Dataset entries:
----
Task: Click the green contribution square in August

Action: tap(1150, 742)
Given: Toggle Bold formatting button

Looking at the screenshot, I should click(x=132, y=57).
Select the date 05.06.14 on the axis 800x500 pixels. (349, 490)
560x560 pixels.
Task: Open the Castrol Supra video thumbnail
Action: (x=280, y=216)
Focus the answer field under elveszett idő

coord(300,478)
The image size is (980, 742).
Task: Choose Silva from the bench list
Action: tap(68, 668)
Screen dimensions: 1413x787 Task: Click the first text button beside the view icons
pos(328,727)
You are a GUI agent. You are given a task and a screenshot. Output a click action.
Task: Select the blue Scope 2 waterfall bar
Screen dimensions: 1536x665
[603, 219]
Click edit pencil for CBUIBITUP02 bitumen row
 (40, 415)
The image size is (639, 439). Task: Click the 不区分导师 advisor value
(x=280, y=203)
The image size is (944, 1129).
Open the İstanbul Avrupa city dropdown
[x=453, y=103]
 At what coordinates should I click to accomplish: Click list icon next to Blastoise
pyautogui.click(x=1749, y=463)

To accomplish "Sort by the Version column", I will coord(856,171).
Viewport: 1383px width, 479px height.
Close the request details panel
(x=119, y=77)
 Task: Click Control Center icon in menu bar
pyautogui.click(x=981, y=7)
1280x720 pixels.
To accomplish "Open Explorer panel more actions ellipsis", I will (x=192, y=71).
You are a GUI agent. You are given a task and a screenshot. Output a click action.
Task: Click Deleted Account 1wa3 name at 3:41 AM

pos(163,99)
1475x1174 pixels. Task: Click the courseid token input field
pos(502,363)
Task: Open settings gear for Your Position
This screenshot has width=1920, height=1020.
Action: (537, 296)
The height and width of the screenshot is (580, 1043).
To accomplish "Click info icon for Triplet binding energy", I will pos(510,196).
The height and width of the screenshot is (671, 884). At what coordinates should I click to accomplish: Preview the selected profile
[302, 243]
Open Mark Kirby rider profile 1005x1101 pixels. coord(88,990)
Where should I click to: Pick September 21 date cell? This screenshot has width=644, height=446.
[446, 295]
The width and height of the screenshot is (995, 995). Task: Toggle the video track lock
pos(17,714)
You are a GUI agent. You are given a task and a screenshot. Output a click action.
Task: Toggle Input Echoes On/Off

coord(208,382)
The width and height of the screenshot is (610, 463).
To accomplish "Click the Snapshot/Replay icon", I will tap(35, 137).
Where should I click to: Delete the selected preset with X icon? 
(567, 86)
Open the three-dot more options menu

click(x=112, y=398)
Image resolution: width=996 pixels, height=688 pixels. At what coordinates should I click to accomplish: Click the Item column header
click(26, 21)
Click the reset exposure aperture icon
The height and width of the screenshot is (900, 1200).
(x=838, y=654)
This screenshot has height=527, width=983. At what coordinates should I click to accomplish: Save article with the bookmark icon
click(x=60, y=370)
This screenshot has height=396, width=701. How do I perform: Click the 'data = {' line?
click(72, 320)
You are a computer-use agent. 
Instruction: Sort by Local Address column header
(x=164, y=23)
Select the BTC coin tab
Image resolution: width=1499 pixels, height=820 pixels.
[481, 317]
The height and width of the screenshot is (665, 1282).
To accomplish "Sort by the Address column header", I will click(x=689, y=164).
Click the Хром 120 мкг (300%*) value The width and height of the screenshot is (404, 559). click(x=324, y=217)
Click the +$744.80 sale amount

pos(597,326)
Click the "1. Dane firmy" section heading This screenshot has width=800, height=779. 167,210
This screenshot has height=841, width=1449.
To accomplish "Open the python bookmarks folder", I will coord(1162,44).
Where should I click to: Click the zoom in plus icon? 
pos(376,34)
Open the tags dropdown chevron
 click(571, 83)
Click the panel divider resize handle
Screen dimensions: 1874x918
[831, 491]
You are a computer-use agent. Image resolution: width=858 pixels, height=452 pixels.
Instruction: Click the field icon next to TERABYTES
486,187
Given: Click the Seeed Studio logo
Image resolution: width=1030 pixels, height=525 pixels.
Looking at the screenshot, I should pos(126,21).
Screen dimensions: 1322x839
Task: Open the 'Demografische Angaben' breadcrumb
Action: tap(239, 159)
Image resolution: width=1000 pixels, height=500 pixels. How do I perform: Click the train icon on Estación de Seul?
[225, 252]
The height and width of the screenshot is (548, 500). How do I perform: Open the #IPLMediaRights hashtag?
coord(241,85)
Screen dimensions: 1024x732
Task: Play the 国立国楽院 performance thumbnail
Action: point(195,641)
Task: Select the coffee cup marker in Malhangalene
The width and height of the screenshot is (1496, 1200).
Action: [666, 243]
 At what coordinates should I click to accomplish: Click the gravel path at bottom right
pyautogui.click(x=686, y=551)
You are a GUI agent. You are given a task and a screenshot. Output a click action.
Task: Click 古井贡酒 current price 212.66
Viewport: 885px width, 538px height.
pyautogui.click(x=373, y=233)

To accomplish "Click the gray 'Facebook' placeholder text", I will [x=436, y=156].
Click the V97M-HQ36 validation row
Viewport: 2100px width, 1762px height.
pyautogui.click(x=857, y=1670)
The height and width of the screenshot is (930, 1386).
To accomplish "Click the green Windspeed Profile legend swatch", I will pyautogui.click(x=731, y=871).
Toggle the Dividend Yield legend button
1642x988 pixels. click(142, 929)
----
- [PROBLEM TO WORK ON]
All that belongs in the answer is an exact copy of the lines from the start of the records above through the line with "The image size is (944, 1129).".

- [SOLVED PROBLEM]
Task: Click the green contribution square in August

Action: tap(1150, 742)
Given: Toggle Bold formatting button

Looking at the screenshot, I should click(x=132, y=57).
Select the date 05.06.14 on the axis 800x500 pixels. (349, 490)
560x560 pixels.
Task: Open the Castrol Supra video thumbnail
Action: (x=280, y=216)
Focus the answer field under elveszett idő

coord(300,478)
The image size is (980, 742).
Task: Choose Silva from the bench list
Action: tap(68, 668)
Screen dimensions: 1413x787 Task: Click the first text button beside the view icons
pos(328,727)
You are a GUI agent. You are given a task and a screenshot. Output a click action.
Task: Select the blue Scope 2 waterfall bar
Screen dimensions: 1536x665
[603, 219]
Click edit pencil for CBUIBITUP02 bitumen row
 (40, 415)
The image size is (639, 439). Task: Click the 不区分导师 advisor value
(x=280, y=203)
The image size is (944, 1129).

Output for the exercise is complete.